The following settings are required for the Kafka type:

<Test connection>

Click on the button <Test connection> to verify if ibaPDA can establish a connection to your Kafka cluster using the cluster address.

Cluster address

Enter the host name and port of one of the brokers in the Kafka cluster here. In case you want to address multiple brokers at the same time, separate the single entries by commas (e.g. 'hostname1:9092, hostname2:9092, hostname3:9092').
Cluster connection security

Different encryption and authentication methods are supported. Depending on the selected option, further entries are required.

  • PLAINTEXT

Data is exchanged in plain text, no further entries

  • SSL

The SSL communication requires certificates. You can store and manage certificates in the central certificate store in ibaPDA . Detailed information about the certificate store can be found in the ibaPDA manual.

The certificates that can be used are available for selection in the Client certificate drop-down menu. In addition, more options can be selected.

    • No certificate: No certificate is used. However, this usually causes the validation to fail.

    • Manage certificates: Opens the central certificate store, where certificates can be managed centrally in ibaPDA .

    • Create new certificate: ibaPDA creates a new self-signed certificate. Enter the necessary settings in the opening dialog. When the certificate is successfully created, the new certificate is selected.



      Enter a name for the certificate. You can change the default name.

      Entering an Application URI is optional. Set the lifetime and select the algorithm. Available for selection are SHA-256, SHA-384 and SHA-512.

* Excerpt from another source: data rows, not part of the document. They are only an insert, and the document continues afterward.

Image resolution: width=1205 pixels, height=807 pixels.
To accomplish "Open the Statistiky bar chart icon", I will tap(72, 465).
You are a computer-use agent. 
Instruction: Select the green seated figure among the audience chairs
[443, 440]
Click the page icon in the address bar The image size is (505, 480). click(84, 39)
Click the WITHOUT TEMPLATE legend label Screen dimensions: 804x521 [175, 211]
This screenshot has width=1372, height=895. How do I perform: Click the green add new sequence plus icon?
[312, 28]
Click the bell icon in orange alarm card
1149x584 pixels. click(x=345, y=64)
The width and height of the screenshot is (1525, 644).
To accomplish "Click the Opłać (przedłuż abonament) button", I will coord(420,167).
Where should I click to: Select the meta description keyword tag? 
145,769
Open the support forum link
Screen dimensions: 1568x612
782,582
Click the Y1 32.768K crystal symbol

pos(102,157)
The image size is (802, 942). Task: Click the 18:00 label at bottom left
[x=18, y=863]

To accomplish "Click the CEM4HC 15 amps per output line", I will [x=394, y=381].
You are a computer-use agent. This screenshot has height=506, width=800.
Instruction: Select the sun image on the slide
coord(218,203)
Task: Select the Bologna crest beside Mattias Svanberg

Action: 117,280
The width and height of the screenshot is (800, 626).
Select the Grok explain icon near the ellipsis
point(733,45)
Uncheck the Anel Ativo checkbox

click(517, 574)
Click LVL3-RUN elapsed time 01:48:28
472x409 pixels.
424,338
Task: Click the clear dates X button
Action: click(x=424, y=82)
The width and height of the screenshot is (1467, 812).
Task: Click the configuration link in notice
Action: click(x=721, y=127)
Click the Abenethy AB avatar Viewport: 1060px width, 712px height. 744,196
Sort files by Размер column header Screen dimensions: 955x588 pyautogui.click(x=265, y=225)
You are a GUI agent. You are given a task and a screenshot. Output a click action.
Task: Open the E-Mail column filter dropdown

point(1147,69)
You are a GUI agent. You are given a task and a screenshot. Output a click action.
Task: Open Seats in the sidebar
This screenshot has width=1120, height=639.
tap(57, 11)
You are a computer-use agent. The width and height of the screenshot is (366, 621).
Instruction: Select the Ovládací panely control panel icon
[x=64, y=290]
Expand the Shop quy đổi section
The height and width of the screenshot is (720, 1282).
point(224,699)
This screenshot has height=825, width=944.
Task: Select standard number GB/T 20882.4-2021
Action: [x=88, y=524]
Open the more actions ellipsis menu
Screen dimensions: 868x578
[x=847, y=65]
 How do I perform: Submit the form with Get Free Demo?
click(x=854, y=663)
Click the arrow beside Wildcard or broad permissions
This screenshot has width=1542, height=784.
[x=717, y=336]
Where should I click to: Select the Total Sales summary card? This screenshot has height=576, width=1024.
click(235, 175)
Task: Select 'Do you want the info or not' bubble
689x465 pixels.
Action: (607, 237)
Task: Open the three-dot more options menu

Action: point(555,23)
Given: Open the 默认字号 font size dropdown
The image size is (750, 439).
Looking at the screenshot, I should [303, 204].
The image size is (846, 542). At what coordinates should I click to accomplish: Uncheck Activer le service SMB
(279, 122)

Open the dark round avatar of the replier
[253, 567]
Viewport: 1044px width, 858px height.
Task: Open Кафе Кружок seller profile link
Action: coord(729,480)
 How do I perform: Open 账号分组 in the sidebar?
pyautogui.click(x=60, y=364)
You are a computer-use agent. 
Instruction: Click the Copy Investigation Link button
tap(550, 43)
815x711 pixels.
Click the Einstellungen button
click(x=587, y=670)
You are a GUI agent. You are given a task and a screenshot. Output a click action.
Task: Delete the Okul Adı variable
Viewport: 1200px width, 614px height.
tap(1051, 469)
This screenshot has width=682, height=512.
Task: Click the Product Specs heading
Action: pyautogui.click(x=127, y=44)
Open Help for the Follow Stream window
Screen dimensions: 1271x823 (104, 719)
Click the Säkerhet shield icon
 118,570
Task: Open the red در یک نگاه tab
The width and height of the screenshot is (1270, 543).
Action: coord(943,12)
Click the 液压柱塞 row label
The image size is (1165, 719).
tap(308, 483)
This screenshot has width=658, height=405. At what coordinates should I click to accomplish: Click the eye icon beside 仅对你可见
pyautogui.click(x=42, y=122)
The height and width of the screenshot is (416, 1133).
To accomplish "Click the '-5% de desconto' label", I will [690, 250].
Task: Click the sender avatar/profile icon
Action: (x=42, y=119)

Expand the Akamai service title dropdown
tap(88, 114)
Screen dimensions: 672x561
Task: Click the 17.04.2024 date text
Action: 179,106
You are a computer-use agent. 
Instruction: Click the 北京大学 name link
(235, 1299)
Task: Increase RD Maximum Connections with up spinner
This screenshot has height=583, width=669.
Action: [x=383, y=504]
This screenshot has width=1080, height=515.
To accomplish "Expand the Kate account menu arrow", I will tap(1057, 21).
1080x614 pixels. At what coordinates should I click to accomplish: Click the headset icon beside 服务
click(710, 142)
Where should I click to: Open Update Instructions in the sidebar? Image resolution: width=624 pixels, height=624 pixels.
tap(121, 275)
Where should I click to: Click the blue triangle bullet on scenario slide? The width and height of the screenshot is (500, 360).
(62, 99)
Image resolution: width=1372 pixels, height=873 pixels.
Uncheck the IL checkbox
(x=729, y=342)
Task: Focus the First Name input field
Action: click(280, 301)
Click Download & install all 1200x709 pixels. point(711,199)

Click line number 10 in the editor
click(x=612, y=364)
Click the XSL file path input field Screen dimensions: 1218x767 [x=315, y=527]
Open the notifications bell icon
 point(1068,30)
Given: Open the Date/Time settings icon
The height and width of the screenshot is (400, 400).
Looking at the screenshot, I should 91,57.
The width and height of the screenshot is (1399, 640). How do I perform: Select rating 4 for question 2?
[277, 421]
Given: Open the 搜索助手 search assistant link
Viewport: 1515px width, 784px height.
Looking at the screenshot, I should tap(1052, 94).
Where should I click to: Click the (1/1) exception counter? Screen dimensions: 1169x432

      You have to assign a password in order to create a certificate. To enter the password for the private key, click the <…> button. For security reasons, you must enter the password twice in the following dialog. The password can be assigned arbitrarily, it does not have to meet any other requirements.
Enable SSL verification

If you enable the SSL verification, the certificate of the Kafka server is verified automatically. Among the certificates in ibaPDA , the issuer certificate with which the Kafka server certificate was signed must be available.

  • SASL/PLAINTEXT

First of all, select the SASL authentication mechanism:

    • PLAIN (all data is exchanged in plain text)

    • SCRAM-SHA-256

    • SCRAM-SHA-512

Enter the username and the password in the corresponding fields for logging in to the Kafka cluster.

  • SASL/SSL

As with SASL/PLAINTEXT, select the SASL mechanism and enter the username and password. The certificates that can be used are available for selection in the Client certificate drop-down menu.

For the activation and use of the SSL verification, the instructions from the section on cluster connection security with SSL.
Schema registry address

Enable this option if a schema registry is used in the Kafka cluster. Enter the host name and port of the schema registry. Depending on the connection security used, the address must start with "http://" or "https://". By default, this option is disabled.
Schema registry connection security

ibaPDA supports different methods for connection security. Depending on the selected option, further entries are required.

  • HTTP

No further entry required

  • HTTPS

The HTTPS communication requires certificates. The certificates that can be used are available for selection in the Client certificate drop-down menu.

The selection of a certificate is done as described above in the description for cluster connection security with SSL.

  • HTTP + Authentication

This method requires the input of username and password.

  • HTTPS + Authentication

Like HTTPS, additionally the input of username and password is required.
Message timeout

Time in seconds that ibaPDA waits for a response from the Kafka cluster. The value corresponds to the parameter message.timeout.ms in the library librdkafka.

Acknowledgment mode

  • None: Data messages are sent as a continuous stream, but without confirmation of whether the Leader received them or not. This is the fastest mode, but it is not guaranteed that the broker has acquired the data.

  • Leader: ibaPDA waits until the topic leader confirms the acquisition of the sent data. If the leader malfunctions after sending the confirmation and before the followers have replicated the dataset, the data is lost.

  • All: ibaPDA does not send new data until the topic leader and the followers have confirmed the respective recording of the data.

The value corresponds to the parameter acks in the library librdkafka.
Message Batching Time

Time in milliseconds that ibaPDA waits to send messages. If the value is 0, messages are sent as quickly as possible to the Kafka cluster. If the value is set to 100 ms, for example, packets with buffered messages are sent every 100 ms. This increases the latency time, but reduces the processing effort both on the ibaPDA side and on the cluster side.

The value corresponds to the parameterlinger.ms in the library librdkafka.
Additional parameters

You can configure additional parameters of the librdkafka library.

Parameters that have already been created are listed in the list with the name and value. Next to the list, there are buttons with the following features:

Add parameters

Enter the name and a value in the fields Parameter and Value.


Delete selected parameters


Import parameters

You can import parameters as CSV files by selecting the CSV file in the file browser.


Export parameters

You can export to a CSV file. Enter a file name and select a folder.